> [How to complete this task]: For each line below that holds the word "agent", make a copy.

▼

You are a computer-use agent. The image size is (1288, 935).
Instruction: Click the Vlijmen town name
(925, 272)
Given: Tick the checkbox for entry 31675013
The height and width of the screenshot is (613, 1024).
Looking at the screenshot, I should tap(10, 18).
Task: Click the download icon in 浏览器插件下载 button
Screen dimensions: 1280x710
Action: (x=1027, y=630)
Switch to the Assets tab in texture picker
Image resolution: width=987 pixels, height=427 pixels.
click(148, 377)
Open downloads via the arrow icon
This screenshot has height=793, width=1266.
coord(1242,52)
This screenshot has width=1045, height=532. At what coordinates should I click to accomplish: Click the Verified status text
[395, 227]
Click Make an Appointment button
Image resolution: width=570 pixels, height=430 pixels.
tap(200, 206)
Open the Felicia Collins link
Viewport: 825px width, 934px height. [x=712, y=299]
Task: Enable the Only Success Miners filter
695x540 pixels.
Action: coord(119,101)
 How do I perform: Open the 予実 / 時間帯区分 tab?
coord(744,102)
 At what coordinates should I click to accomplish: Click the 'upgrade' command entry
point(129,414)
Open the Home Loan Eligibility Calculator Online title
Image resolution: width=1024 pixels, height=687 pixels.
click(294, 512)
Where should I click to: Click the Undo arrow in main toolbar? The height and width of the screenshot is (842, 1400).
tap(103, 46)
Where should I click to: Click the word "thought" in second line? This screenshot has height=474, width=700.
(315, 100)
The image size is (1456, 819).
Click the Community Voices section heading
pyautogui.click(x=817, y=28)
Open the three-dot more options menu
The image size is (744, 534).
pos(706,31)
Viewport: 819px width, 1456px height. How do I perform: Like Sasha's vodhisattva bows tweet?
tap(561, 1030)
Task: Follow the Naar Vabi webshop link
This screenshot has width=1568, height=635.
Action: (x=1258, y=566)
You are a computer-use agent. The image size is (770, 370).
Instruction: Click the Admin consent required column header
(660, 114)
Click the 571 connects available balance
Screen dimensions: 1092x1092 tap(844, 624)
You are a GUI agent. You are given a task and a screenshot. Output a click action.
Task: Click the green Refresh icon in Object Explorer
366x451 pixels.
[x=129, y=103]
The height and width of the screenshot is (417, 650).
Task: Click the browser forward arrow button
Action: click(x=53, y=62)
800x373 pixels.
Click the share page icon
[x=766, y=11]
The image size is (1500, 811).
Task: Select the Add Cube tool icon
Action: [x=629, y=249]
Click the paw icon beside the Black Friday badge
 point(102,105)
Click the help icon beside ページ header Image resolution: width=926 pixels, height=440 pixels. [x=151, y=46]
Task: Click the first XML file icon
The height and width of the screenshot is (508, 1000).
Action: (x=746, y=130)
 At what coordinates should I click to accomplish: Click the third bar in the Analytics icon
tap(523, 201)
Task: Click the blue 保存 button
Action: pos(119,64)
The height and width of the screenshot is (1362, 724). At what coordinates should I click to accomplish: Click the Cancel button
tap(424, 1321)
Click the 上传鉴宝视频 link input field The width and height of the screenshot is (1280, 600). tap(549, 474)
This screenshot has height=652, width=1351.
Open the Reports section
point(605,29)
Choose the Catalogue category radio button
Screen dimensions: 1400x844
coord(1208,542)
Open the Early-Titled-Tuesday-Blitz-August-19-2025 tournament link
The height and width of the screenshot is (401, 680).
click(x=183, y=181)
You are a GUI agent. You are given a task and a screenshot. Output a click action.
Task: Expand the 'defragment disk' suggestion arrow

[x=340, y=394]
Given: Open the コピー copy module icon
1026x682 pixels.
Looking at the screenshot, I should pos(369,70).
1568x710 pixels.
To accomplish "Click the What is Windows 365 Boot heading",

▲

> [Task output]:
You are a computer-use agent. The image size is (1288, 935).
You are a computer-use agent. The image size is (770, 370).
You are a GUI agent. You are given a task and a screenshot. Output a click action.
You are a GUI agent. You are given a task and a screenshot. Output a click action.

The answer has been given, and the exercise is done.